From a practical perspective, however, the handling of hundreds of millions of rows of data as well as the reference to in-memory analytics are more marketing fluff geared towards riding the in-memory hype than a true depiction of what this technology is or what it is capable of. Tableau’s data engine is not in the same league as in-memory technology, or pure columnar technologies like ElastiCube, when it comes to import times or query response times. In fact, it is slower by several orders of magnitude.
Do I have this right? You're the CEO of a competitive product to Tableau. You slice their CEO's quote leaving out key points. You do 1 test that is probably optimized to your product.
ReplyDeleteI'm a Tableau user and I've been using their new product analyzing 212 million records. It is fast like nothing else. I didn't have to write any scripts or programs. It just worked.
Jim,
ReplyDeleteThank you for your comment.
SiSense and Tableau are hardly competitors. Tableau is a visualization tool while SiSense is a development environment for creating enterprise-grade BI solutions with centralized data repositories. SiSense competes on the same deals as QlikView, IBM, SAP etc.
My sole interest in Tableau’s new release is the technological aspects of their new data engine, not their product (note the title of this post). The portions I removed from Tableau CEO's quote are those who have no bearing on the data engine that is being discussed here.
The test we’ve conducted is on ONE field, which is considered the simplest test there is. There is no way to ‘optimize’ a single field for anyone’s product. You’ll notice that in this post I am also comparing QlikView’s technology (a direct competitor of SiSense) to Tableau’s – exactly to avoid claims of subjectivity. As you may have noticed, QlikView have done quite well on this benchmark, so any claims of bias are invalid.
As for your own experience – publish your data set properties, hardware used and benchmark results and I’ll be happy to review it. I can’t really comment on claims like ‘It is fast like nothing else’, unless ‘nothing else’ means Tableau 5.2 in which case I would totally take your word for it.
Thanks again,
Elad
I've used the new Tableau on hundereds of millions of rows and I agree with Jim - for the data I use it is very fast.
ReplyDeleteWhich makes me wonder about your test. What sort of text field were you trying to insert? Was it just half a billion lines of web log entries, all different? Did you try anything else, like half a billion rows of numbers? Half a billion rows of dates? Half a billion rows of country names?
That's the kind of "real world" data I am trying to analyze and so far it has been amazing.
Brenda,
ReplyDeleteThanks for your comment.
As for your question - the field consisted of 12 character strings with roughly 70M unique values. I could perform the same test on a field with significantly less unique values, but then the results would be misleading because even a simple RDBMS could handle that within the same time frame as Tableau's engine by performing an index scan (which I believe what Tableau's engine does really).

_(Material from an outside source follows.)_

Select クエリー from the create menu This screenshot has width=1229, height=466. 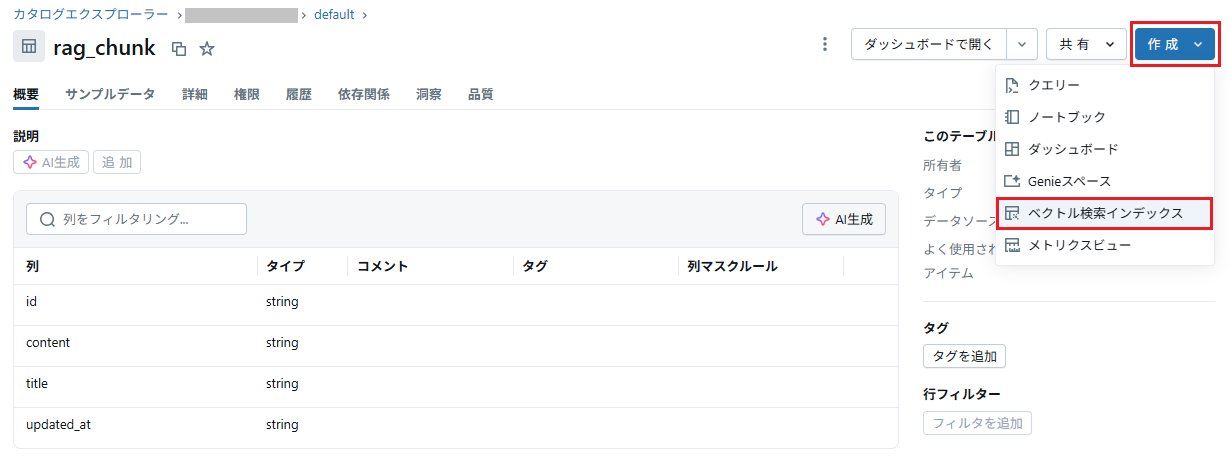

It's important to understand that the purpose of this post is not to determine a definitive 'fast' or 'slow' grade. This is a technological post that aims to *compare* between existing data engines and Tableau's new data engine (i.e. slowER or fastER)
Fast or slow really depends on what you're doing and what you expect within the scope of the use case involved. A 30 minute response time for a distinct count, like I've shown, could be 'fast' or 'slow' too. It depends on what you're doing.